_REQUIREMENT_
Could you output every record below exactly, leaving out the pictures?

--- EXTRACTED MATERIAL Enclosed Below ---

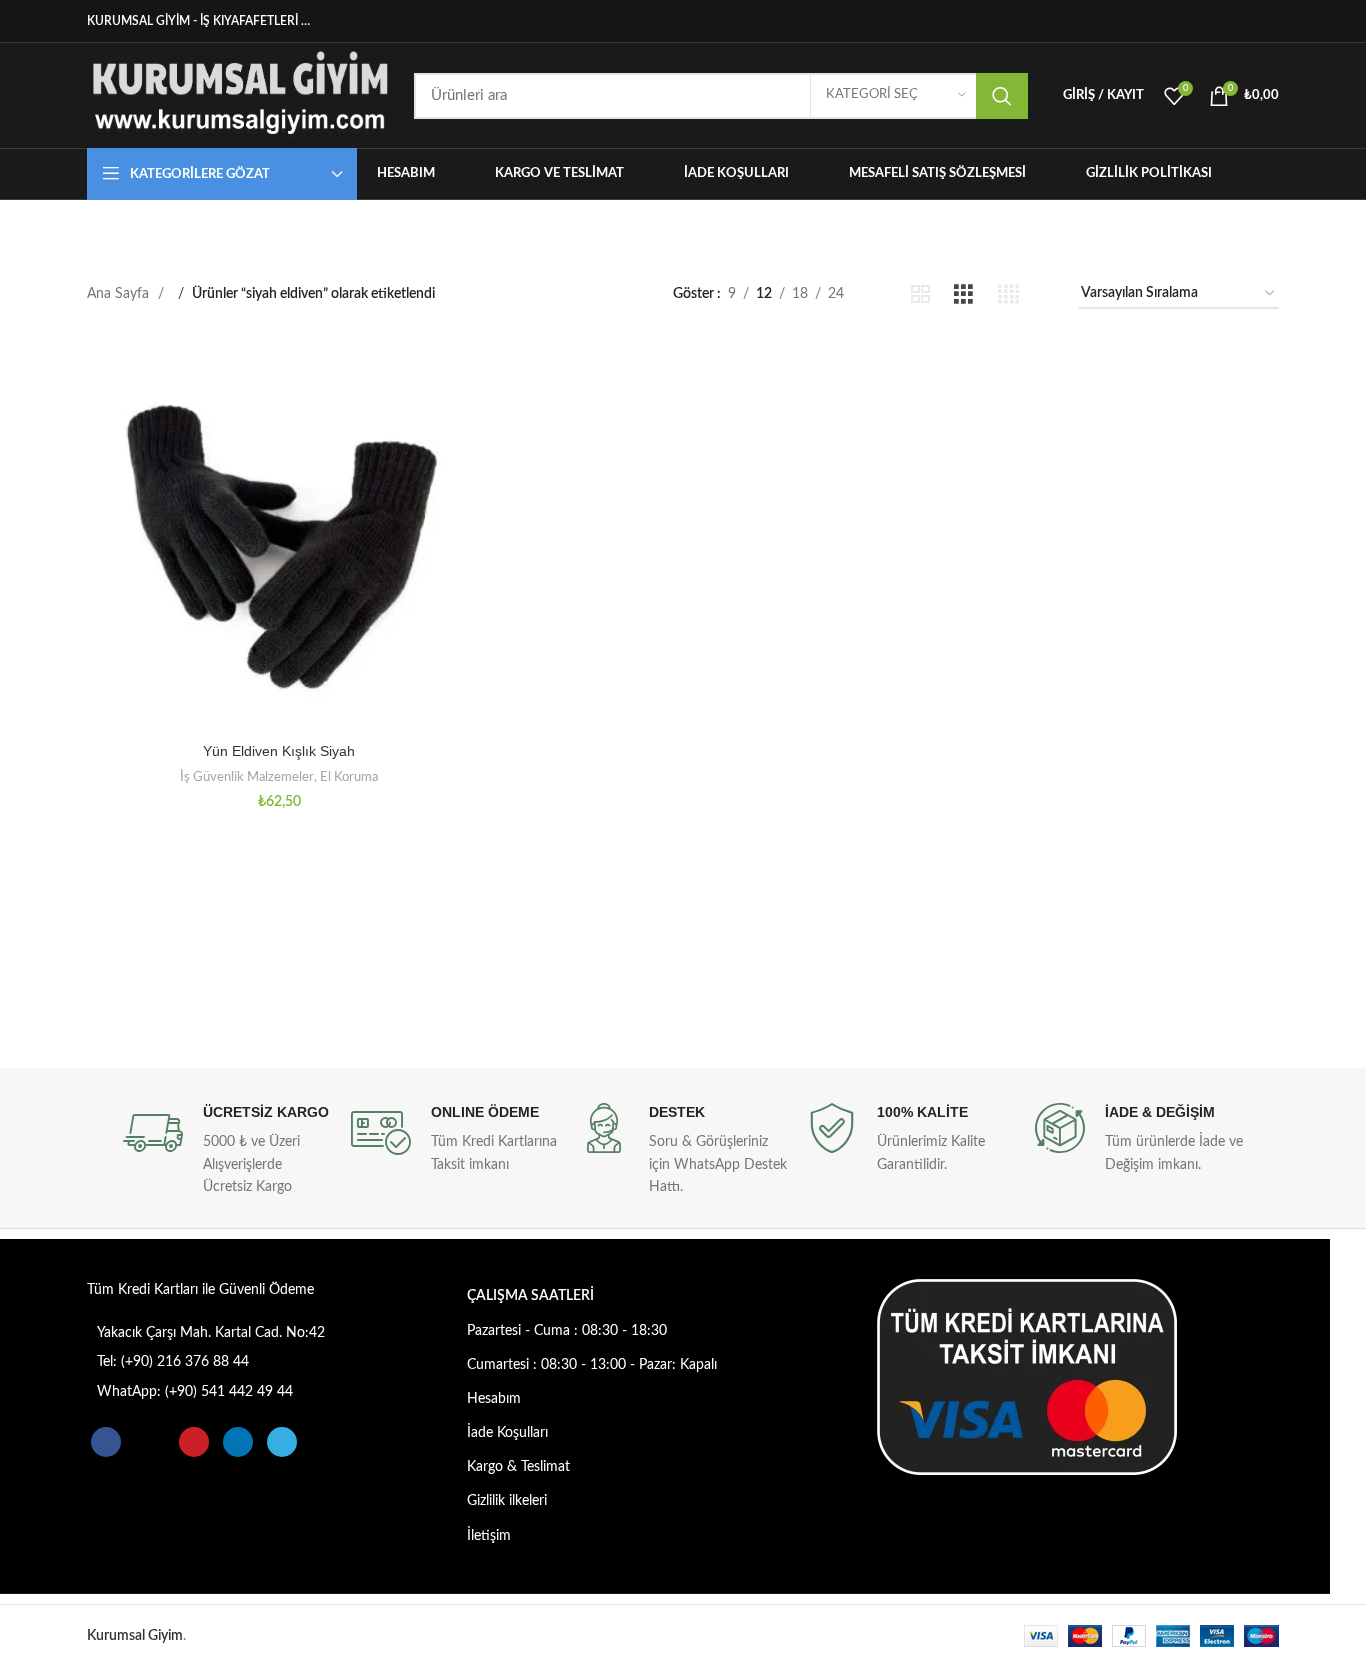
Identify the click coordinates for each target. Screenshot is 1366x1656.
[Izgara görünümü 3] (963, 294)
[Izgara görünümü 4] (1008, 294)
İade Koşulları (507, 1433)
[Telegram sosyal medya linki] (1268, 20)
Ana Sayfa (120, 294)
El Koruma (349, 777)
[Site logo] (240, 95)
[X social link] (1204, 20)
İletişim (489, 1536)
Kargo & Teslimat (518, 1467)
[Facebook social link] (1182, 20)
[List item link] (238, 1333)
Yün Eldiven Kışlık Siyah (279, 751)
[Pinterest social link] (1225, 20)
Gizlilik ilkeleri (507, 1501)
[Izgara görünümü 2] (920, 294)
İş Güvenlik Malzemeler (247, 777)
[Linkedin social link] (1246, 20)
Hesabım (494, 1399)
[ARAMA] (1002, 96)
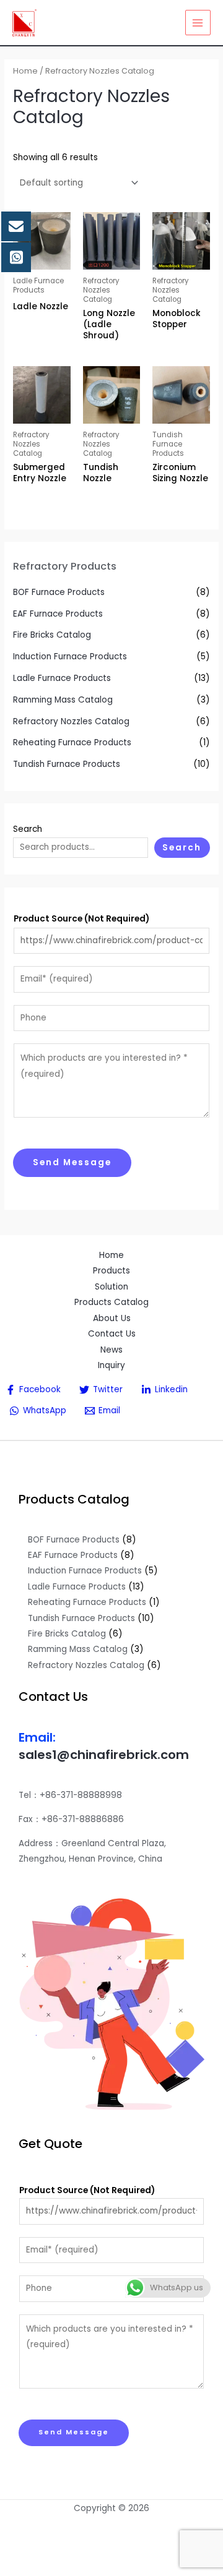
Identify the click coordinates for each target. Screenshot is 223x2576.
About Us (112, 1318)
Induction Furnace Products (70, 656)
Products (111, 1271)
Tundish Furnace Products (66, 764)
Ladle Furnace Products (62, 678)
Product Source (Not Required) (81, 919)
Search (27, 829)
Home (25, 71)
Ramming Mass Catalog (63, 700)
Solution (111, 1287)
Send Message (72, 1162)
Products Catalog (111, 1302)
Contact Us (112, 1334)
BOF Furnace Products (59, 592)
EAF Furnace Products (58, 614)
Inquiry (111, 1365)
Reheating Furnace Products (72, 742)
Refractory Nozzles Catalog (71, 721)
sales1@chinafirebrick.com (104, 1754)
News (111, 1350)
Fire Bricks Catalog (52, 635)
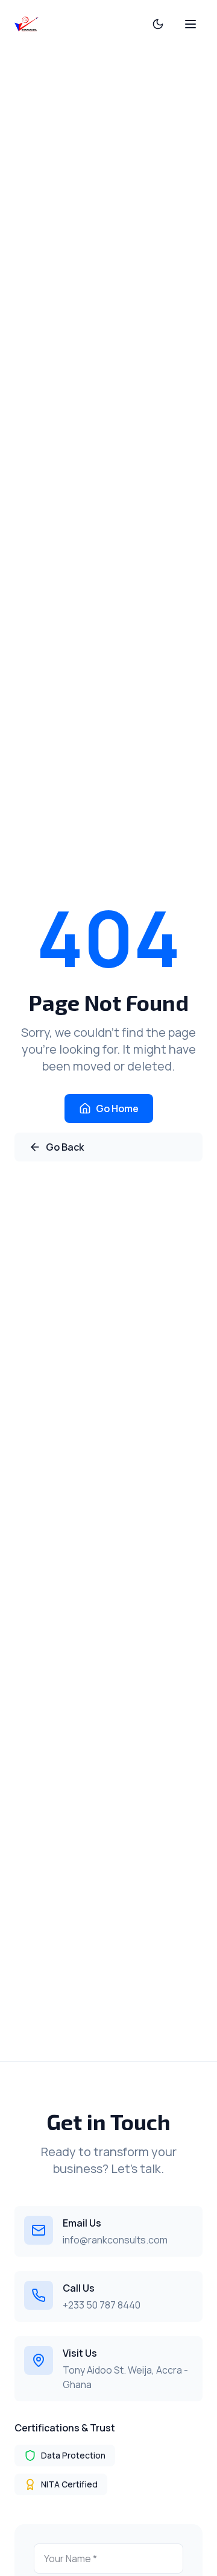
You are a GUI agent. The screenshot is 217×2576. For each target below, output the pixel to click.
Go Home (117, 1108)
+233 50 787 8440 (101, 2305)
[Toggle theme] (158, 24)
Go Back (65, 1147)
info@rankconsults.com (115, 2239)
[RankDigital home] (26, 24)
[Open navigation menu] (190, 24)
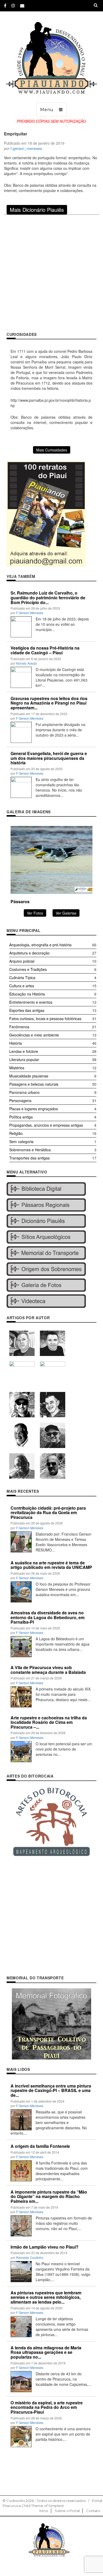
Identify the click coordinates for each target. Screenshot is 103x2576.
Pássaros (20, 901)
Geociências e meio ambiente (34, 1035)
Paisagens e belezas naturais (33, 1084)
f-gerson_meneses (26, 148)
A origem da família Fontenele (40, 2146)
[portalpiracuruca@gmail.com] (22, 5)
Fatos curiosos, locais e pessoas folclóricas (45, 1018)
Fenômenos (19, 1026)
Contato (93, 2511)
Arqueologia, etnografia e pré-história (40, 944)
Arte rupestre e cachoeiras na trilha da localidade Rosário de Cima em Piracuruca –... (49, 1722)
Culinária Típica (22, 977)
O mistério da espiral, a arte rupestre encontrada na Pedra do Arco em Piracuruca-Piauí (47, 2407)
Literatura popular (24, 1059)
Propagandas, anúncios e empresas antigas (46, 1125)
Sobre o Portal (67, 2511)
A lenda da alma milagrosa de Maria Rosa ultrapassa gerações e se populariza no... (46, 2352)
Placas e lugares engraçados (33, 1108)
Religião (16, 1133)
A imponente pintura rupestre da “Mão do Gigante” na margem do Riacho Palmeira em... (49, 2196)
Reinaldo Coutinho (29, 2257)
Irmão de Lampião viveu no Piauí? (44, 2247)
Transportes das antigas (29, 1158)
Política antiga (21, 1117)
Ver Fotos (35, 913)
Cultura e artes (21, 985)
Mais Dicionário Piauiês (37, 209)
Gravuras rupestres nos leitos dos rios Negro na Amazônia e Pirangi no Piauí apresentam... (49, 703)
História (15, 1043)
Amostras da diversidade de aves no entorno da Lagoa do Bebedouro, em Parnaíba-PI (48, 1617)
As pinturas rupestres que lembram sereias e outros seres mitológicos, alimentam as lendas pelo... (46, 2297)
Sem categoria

--- End of Enclosed EXTRACTED MATERIAL ---

_EXPECTED ANSWER_
Identify the click coordinates for each target. Screenshot is 1366x1656.
[Izgara görünümü 3] (963, 294)
[Izgara görünümü 4] (1008, 294)
İade Koşulları (507, 1433)
[Telegram sosyal medya linki] (1268, 20)
Ana Sayfa (120, 294)
El Koruma (349, 777)
[Site logo] (240, 95)
[X social link] (1204, 20)
İletişim (489, 1536)
Kargo & Teslimat (518, 1467)
[Facebook social link] (1182, 20)
[List item link] (238, 1333)
Yün Eldiven Kışlık Siyah (279, 751)
[Pinterest social link] (1225, 20)
Gizlilik ilkeleri (507, 1501)
[Izgara görünümü 2] (920, 294)
İş Güvenlik Malzemeler (247, 777)
[Linkedin social link] (1246, 20)
Hesabım (494, 1399)
[ARAMA] (1002, 96)
Identify the click coordinates for each target. Screenshot is 223x2576.
About Us (112, 1318)
Induction Furnace Products (70, 656)
Products (111, 1271)
Tundish Furnace Products (66, 764)
Ladle Furnace Products (62, 678)
Product Source (Not Required) (81, 919)
Search (27, 829)
Home (25, 71)
Ramming Mass Catalog (63, 700)
Solution (111, 1287)
Send Message (72, 1162)
Products Catalog (111, 1302)
Contact Us (112, 1334)
BOF Furnace Products (59, 592)
EAF Furnace Products (58, 614)
Inquiry (111, 1365)
Reheating Furnace Products (72, 742)
Refractory Nozzles Catalog (71, 721)
sales1@chinafirebrick.com (104, 1754)
News (111, 1350)
Fire Bricks Catalog (52, 635)
You are a GUI agent. The screenshot is 217×2576. For each target below, output the pixel to click.
Go Home (117, 1108)
+233 50 787 8440 (101, 2305)
[Toggle theme] (158, 24)
Go Back (65, 1147)
info@rankconsults.com (115, 2239)
[RankDigital home] (26, 24)
[Open navigation menu] (190, 24)
Identify the click coordinates for each target. Screenshot is 103x2576.
Pássaros (20, 901)
Geociências e meio ambiente (34, 1035)
Paisagens e belezas naturais (33, 1084)
f-gerson_meneses (26, 148)
A origem da família Fontenele (40, 2146)
[portalpiracuruca@gmail.com] (22, 5)
Fatos curiosos, locais e pessoas folclóricas (45, 1018)
Fenômenos (19, 1026)
Contato (93, 2511)
Arqueologia, etnografia e pré-história (40, 944)
Arte rupestre e cachoeiras na trilha da localidade Rosário de Cima em Piracuruca –... (49, 1722)
Culinária Típica (22, 977)
O mistério da espiral, a arte rupestre encontrada na Pedra do Arco em Piracuruca-Piauí (47, 2407)
Literatura popular (24, 1059)
Propagandas, anúncios e empresas antigas (46, 1125)
Sobre o Portal (67, 2511)
A lenda da alma milagrosa de Maria Rosa ultrapassa gerações e se populariza no... (46, 2352)
Placas e lugares engraçados (33, 1108)
Religião (16, 1133)
A imponente pintura rupestre da “Mão do Gigante” na margem do Riacho Palmeira em... (49, 2196)
Reinaldo Coutinho (29, 2257)
Irmão de Lampião viveu no Piauí? (44, 2247)
Transportes das antigas (29, 1158)
Política antiga (21, 1117)
Ver Fotos (35, 913)
Cultura e artes (21, 985)
Mais Dicionário Piauiês (37, 209)
Gravuras rupestres nos leitos dos rios Negro na Amazônia e Pirangi no Piauí apresentam... (49, 703)
História (15, 1043)
Amostras da diversidade de aves no entorno da Lagoa do Bebedouro, em Parnaíba-PI (48, 1617)
As pinturas rupestres que lembram sereias e outros seres mitológicos, alimentam as lendas pelo... (46, 2297)
Sem categoria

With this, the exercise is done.